Throughout Te Ata’s journey, viewers see the challenges endured by American Indians on a personal and community level: the tribe’s land is taken over, white legislators ban Indian customs, and Te Ata faces exclusion and prejudice at school and in the theater.

But as her conviction to tell her people’s stories strengthens, so does Te Ata’s individual voice. “My name is Te Ata, bearer of the morning. I am a Chickasaw Indian from the state of Oklahoma and also a storyteller,” she declares in a performance for children a few days after her experience with stereotyped animations at the movie theater.

“Indians are the natives of this land. They belong here. Everything that they learn, they learn from nature,” she continues as she moves into a tribal song.

 

Actress Q’orianka Kilcher on the set of “Te Ata” with two actresses who play part of Te Ata’s family.

 

Frankowski, who is not Chickasaw, said he connected with Te Ata’s courage and her struggle to tell the story within her. “… sometimes the world doesn’t want you to tell that story. So they place obstacles in your way, or tempt you to tell another story. Te Ata overcomes those obstacles and temptations and tells the story she was meant to tell.”

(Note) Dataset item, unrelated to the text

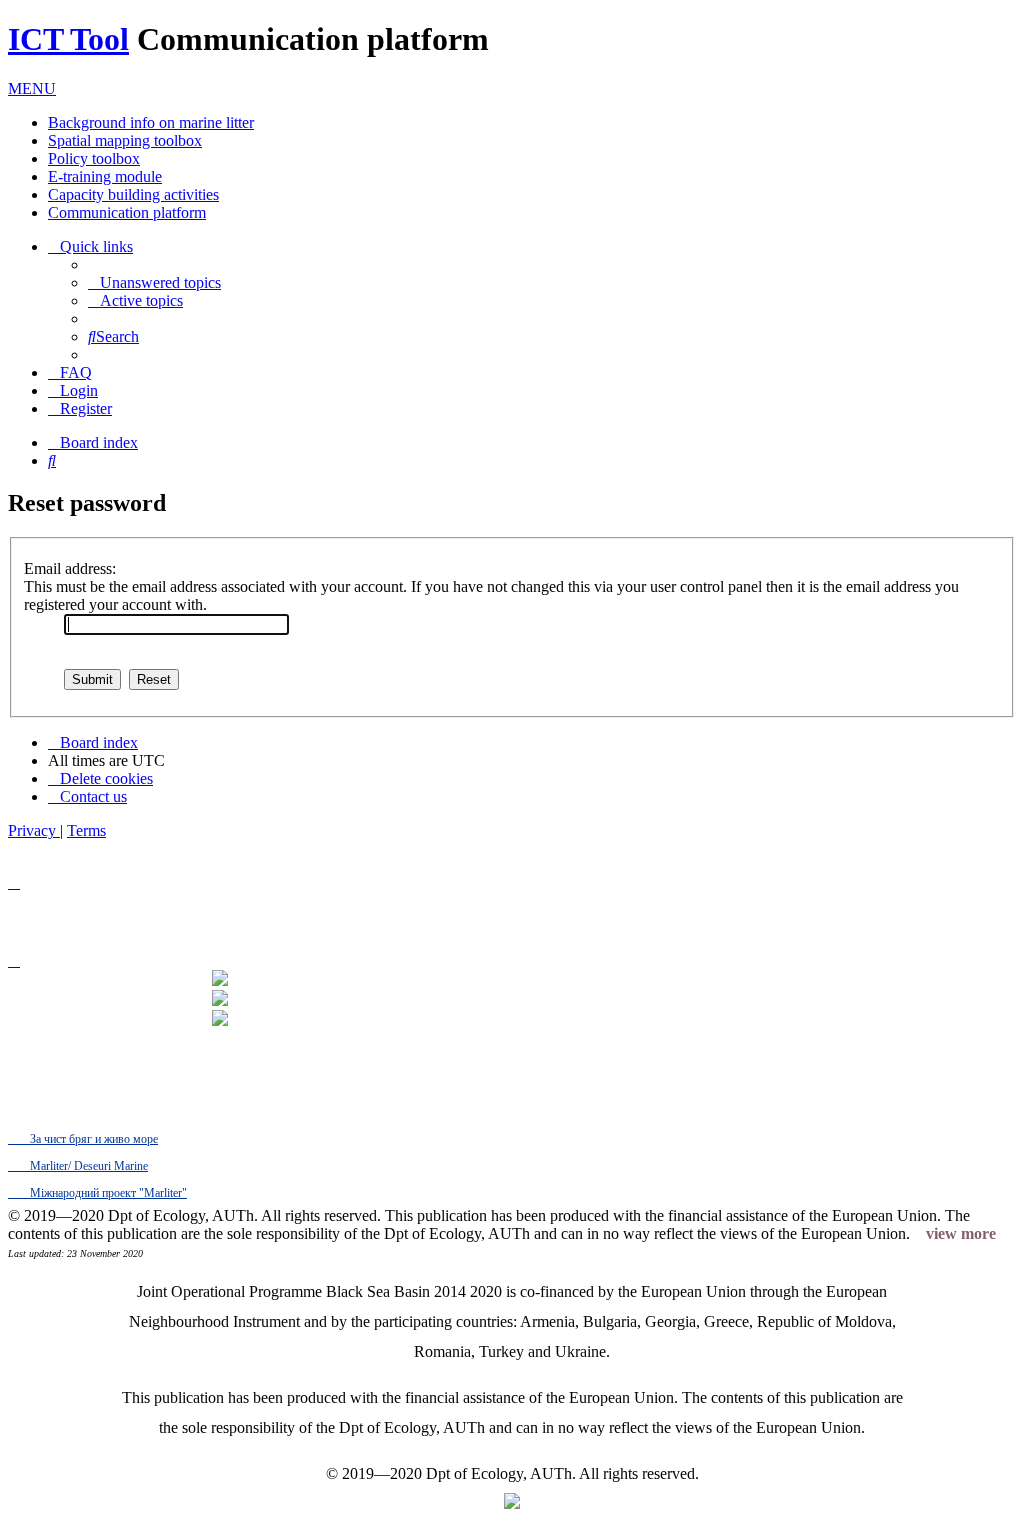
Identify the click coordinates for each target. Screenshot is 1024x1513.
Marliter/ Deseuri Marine (87, 1166)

Frankowski also said he spent lot of time going over each word, action, and design element with the film’s Chickasaw producers and writers to ensure that it resonated with their vision. Among those producers was Chickasaw historian and artist Jeannie Barbour.

Actress Q’orianka Kilcher on the set of “Te Ata” with actor Mackenzie Astin, who plays Te Ata’s husband, Clyde Fisher. Photo by: Marcy Gray

Actress Q’orianka Kilcher, who plays Te Ata and is of indigenous Peruvian descent, also worked closely with Barbour, as well as some of Te Ata’s family members. In the film, Kilcher incorporates songs and dances that draw on multiple American Indian cultures, as Te Ata’s performances did. Kilcher told Slate’s Represent podcast that she was “overjoyed” to receive letters and messages from Te Ata’s relatives praising her portrayal of the Chickasaw heroine.

Te Ata passed away in 1995, but some of the issues she tackled persist. Hollywood and other media industries still rely heavily on stereotypes in portrayals of American Indians. In 2015, for instance, a dozen native actors walked off the set of an Adam Sandler movie in protest of its disrespectful script.

By creating their own films, Chickasaw Nation Productions is continuing Te Ata’s legacy of strength-based storytelling. “Te Ata” is the second feature film produced by the company. The 2010 film “Pearl” told the story of teenager Pearl Carter Scott, who in 1928 became the youngest licensed pilot in the United States. A third film, “The Chickasaw Rancher,” is now in post-production.

“While these movies are about Chickasaw people, they have universal themes, such as the importance of family and perseverance in the face of adversity. We hope Chickasaw Nation Productions will produce films that will have a positive impact and serve as an inspiration to our audience,” said Anoatubby.